Exercise goal:
Leaving out every picture, please repeat exactly the line that contains "Where should I click to: Click the" and each line after it through the final line below.

Record set:
^^^^
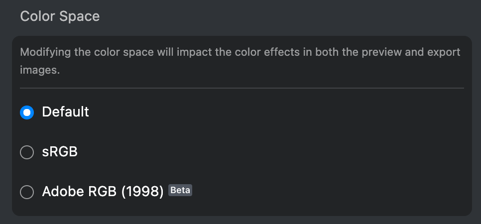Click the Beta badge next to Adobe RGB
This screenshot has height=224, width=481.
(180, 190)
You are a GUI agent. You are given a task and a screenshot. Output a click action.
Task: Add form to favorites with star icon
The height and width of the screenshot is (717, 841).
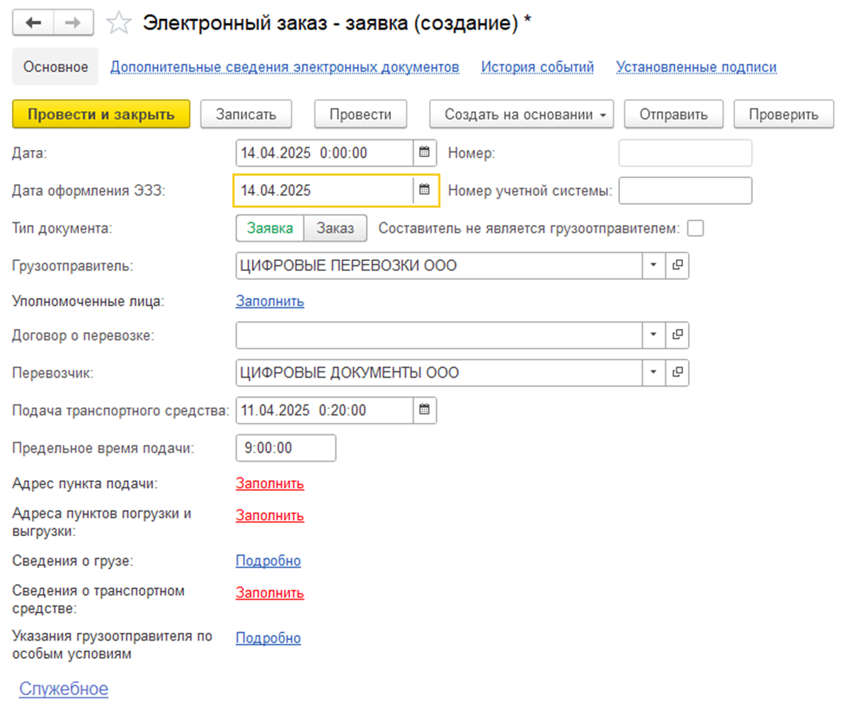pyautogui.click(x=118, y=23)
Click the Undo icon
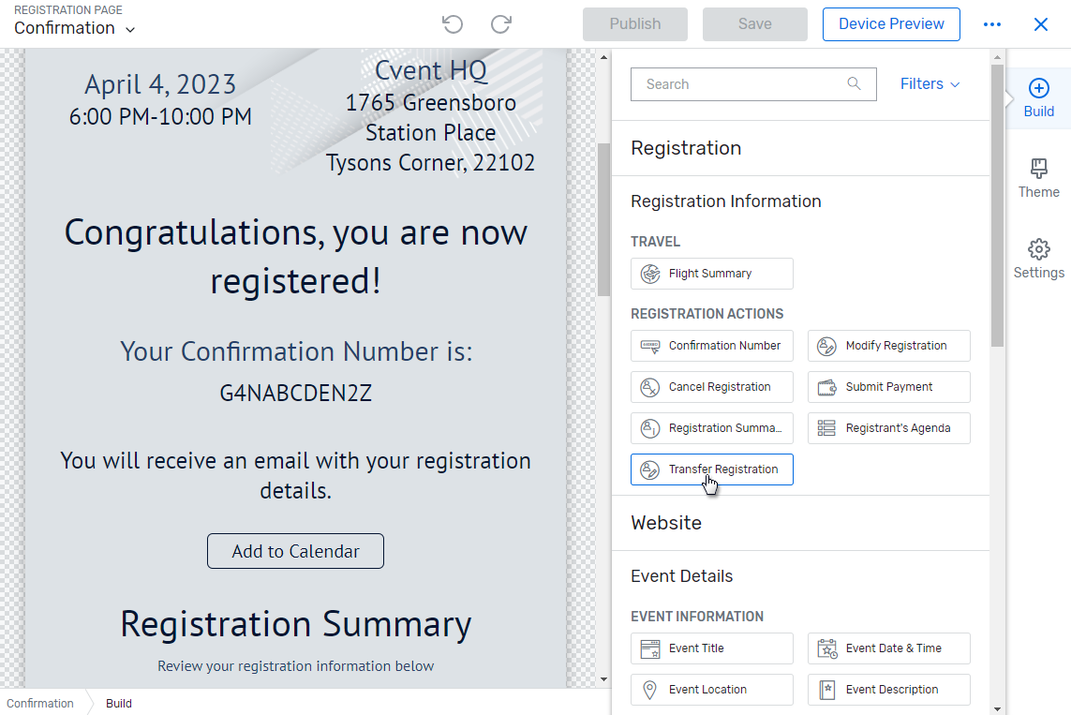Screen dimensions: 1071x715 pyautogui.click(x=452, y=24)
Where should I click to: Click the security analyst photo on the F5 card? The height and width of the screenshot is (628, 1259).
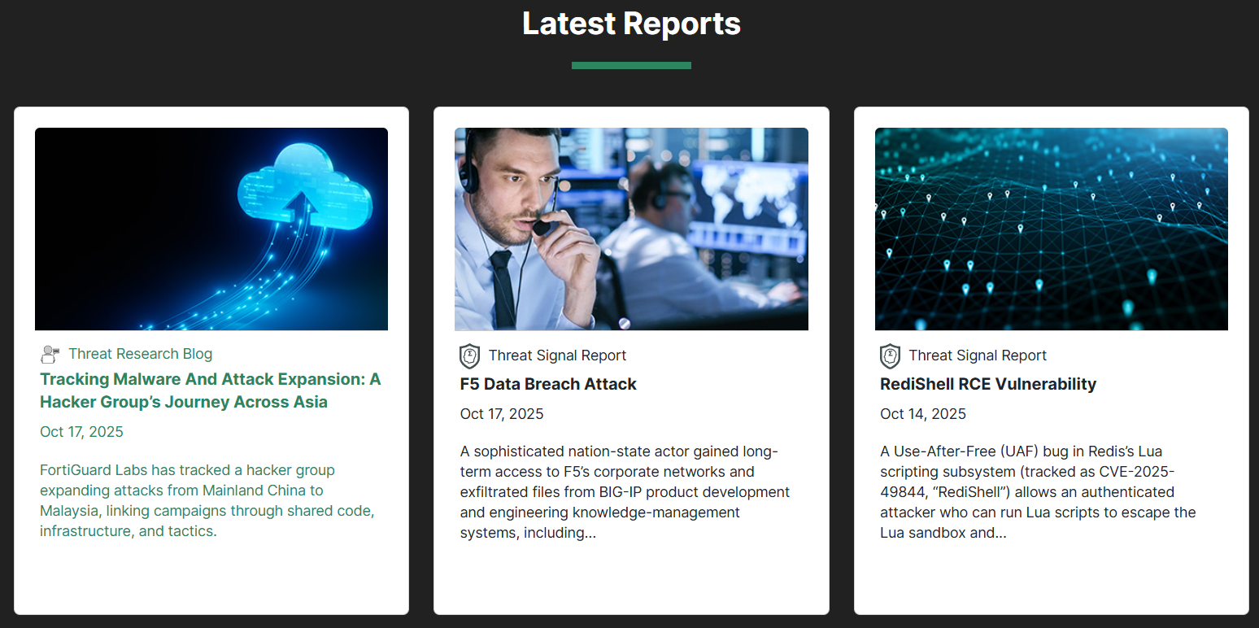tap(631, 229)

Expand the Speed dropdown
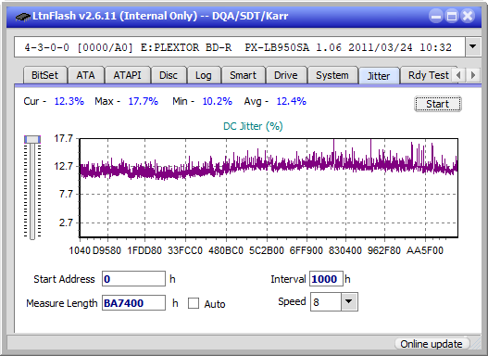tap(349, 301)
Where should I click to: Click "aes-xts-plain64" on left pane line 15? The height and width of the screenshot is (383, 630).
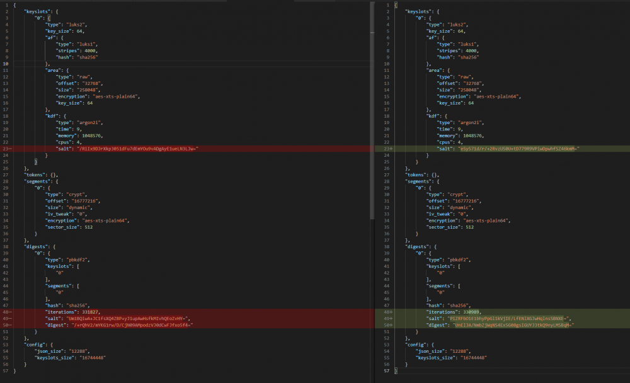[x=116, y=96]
^^^^
Task result:
Where should I click to: Click the security analyst photo on the F5 card? The height and width of the screenshot is (628, 1259).
tap(631, 229)

Expand the Speed dropdown
tap(349, 301)
Where should I click to: Click "aes-xts-plain64" on left pane line 15? The height and width of the screenshot is (383, 630).
[x=116, y=96]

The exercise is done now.